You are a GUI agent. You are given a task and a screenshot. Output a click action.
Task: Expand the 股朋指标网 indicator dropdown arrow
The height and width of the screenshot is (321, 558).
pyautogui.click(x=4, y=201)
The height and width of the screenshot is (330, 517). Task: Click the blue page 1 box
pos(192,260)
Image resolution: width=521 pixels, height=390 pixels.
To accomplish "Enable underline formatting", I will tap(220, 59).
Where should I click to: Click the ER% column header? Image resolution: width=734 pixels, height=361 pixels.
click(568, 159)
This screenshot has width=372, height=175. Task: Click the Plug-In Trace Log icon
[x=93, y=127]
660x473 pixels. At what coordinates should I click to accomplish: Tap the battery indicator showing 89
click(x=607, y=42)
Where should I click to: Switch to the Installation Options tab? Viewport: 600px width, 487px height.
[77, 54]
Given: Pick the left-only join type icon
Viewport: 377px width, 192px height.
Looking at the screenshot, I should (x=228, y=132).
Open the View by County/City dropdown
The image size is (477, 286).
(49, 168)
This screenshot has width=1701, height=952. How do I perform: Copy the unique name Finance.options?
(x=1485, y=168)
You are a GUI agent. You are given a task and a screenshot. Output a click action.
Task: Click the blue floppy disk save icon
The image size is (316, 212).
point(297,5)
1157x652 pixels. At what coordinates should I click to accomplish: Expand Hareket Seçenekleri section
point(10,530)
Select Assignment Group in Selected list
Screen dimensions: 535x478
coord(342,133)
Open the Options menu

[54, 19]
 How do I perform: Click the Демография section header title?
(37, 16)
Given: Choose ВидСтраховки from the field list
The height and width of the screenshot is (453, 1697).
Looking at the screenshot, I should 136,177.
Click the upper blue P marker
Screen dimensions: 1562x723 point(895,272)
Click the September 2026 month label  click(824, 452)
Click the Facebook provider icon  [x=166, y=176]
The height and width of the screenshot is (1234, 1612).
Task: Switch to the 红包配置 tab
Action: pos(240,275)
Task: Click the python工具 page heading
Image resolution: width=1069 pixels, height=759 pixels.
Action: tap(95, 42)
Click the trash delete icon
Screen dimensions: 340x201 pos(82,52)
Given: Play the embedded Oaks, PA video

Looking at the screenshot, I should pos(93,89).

→ **What is required**: Transcribe the entries above verbatim, starting at the line that contains "Click the trash delete icon" and ending at the last line of the entries.

→ **The response**:
Click the trash delete icon
Screen dimensions: 340x201 pos(82,52)
Given: Play the embedded Oaks, PA video

Looking at the screenshot, I should pos(93,89).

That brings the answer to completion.